The 100-member DLA team led by Borden and Tobey—a doctor and software entrepreneur who represents clients in life sciences, healthcare, and tech—has worked, for example, with insurance regulators to understand how traditional AI models should be tested. The team is developing entirely new mechanisms to test generative AI systems for trustworthiness and anti-bias, Borden said.
It’s exciting work, he said, because there are no agreed-upon standards.
“Working with clients to come up with best practices can actually help inform what those new regulations should be in conversations with the regulators and legislatures,” Borden said.
This idea of “crash-testing” LLMs is extremely important, said Megan Ma, assistant director of the Stanford Program in Law, Science, and Technology and the Stanford Center for Legal Informatics.
“It provides better oversight and transparency around what might be dangerous use cases and potential reasons behind harmful outputs,” she said.
Big Law Arms Race
Algorithmic testing is just one of the emerging lines of business that Big Law is building as generative AI breaks established business models.

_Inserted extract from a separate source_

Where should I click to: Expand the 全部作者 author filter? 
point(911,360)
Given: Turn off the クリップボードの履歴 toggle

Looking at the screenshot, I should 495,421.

Firms are also defending clients in litigation against claims of bias or inaccuracy in their algorithms, and helping clients with their AI solutions—in areas like contract drafting, research, and predictive analytics—as well as governance policies.
DLA’s federal law and policy team in Washington DC, advises clients—including OpenAI’s Sam Altman—and recently registered as a lobbyist for the ChatGPT maker. The team includes Tony Samp, a former US Senate staffer and founding director of the Senate’s AI Working Group.
While law firm leaders largely recognize that generative AI brings existential threats and opportunities, not all of them have placed their bets.
Many have been cautious in their adoption of the technology, with some tentatively embracing tools like ChatGPT on a limited scale, while others have chosen a completely hands-off approach as they wait for critical questions about data security and accuracy to be resolved.
“I get calls every week from big firms that are scared that they’re going to fall behind,” said William Eskridge, a professor at Yale Law School who teaches an annual AI seminar. “This technology is already available to any firm that wants to use it. But firms have to totally rethink the structure of their practices.”
“It’s going to be unevenly distributed,” he said. “The winners are going to be the ones that adapt. It might be Big Law firms, but it might also be teeny firms that succeed and are able to take on the giants. The losers are going to be those that don’t adapt or that bet on the wrong technology.”